EFF, MuckRock Partner To See How Local Police Are Trading Your Car's Location (eff.org)
v3rgEz writes: The Electronic Frontier Foundation and transparency non-profit MuckRock helped file over a thousand public records requests, looking into how local police departments were trading away sensitive data on where you drive and park, picked up by their use of automated license plate recognition devices. They've just published the results of those requests, including looking at how hundreds of departments freely share that data with hundreds of other organizations -- often with no public oversight. Explore the data yourself, or, if your town isn't yet in their database, requests its information free on MuckRock and they'll file a request for it. "[Automated license plate readers (ALPR)] are a combination of high-speed cameras and optical character recognition technology that can identify license plates and turn them into machine-readable text," reports the EFF. "What makes ALPR so powerful is that drivers are required by law to install license plates on their vehicles. In essence, our license plates have become tracking beacons. After the plate data is collected, the ALPR systems upload the information to a central a database along with the time, date, and GPS coordinates. Cops can search these databases to see where drivers have traveled or to identify vehicles that visited certain locations. Police can also add license plates under suspicion to 'hot lists,' allowing for real-time alerts when a vehicle is spotted by an ALPR network."
Isn't this the point of a license plate?
Nope. The purpose was never to enable full-time surveillance of people's vehicles. It was to permit identification of vehicles in realtime. When license plates were introduced, there were no automatic license plate scanners. Now there are, so things are different.
"You're right," Fisheye says. "I should have set it on 'whip' or 'chop.'"

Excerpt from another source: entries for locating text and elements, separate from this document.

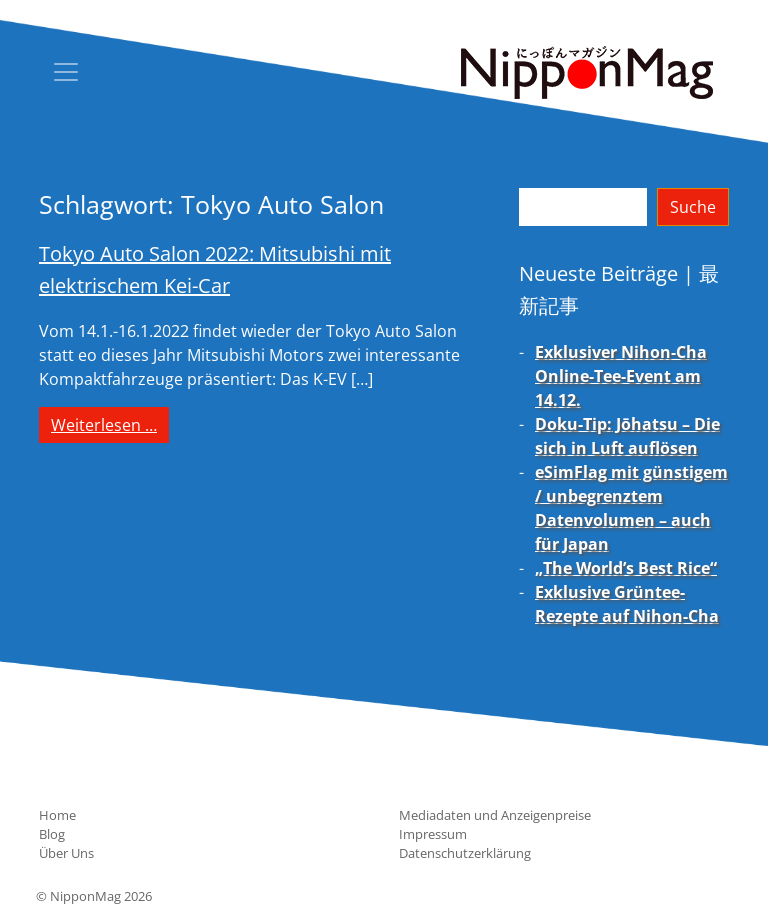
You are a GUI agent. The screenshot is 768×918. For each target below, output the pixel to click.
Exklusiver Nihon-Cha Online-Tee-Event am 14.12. (621, 376)
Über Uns (66, 853)
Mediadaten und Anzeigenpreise (495, 815)
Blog (52, 834)
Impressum (433, 834)
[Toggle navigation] (66, 72)
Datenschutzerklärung (465, 853)
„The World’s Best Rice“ (626, 568)
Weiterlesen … (110, 424)
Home (57, 815)
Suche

Its often not the police collecting the data, the police are often merely subscribers to the commercial private databases. These database are filled by other private sources, bail bondsmen, reposessors, etc. These private entities will literally cruise up and down the isles of parking lots at various public venues -- malls, stadiums, walmart, etc -- scanning/recording plates and waiting for statistics to find them a car/person of interest. As a bonus they also sell all their collected data to the commercial private databases.
To think that this is largely a law enforcement effort or a law enforcement database is to totally misunderstand what has been happening.
No warrant is needed for public information available from a private source. That's the "beauty" of the current system for law enforcement, why they like to merely be a subscriber.
Originally the license plate was there to show your vehicle was registered, enabling you to the full right of way along with other vehicles. Only later did it become a tool of the police.
If the public were to get a system up and running that tracked Law Enforcement vehicles and distributed this information to anyone who wanted to see it in real time, they would pitch an absolute fit about it.
Yet, it's perfectly acceptable to push such technology upon everyone else. :|
I wonder if LE understands it's this hypocrisy that creates such hatred between LE and everyone else.
Not so different that it would legally allow police to sell that information collected. That would be a gross invasion of privacy by law pretty much police are only allowed to collect and present to the courts only, information collected during their duties, other than that, the law pretty much requires they SHUT THE FUCK UP. I really think some police forces need, like unruly guard dogs, taught their place. Honestly those who allowed should be prosecuted where possible and where not, most definitely fired for betrayal of the public trust.
Chaos - everything, everywhere, everywhen
Don't know why the parking tickets guys have such bad luck, when the Repo Men seem to have great success with a giant private license plate scanning network.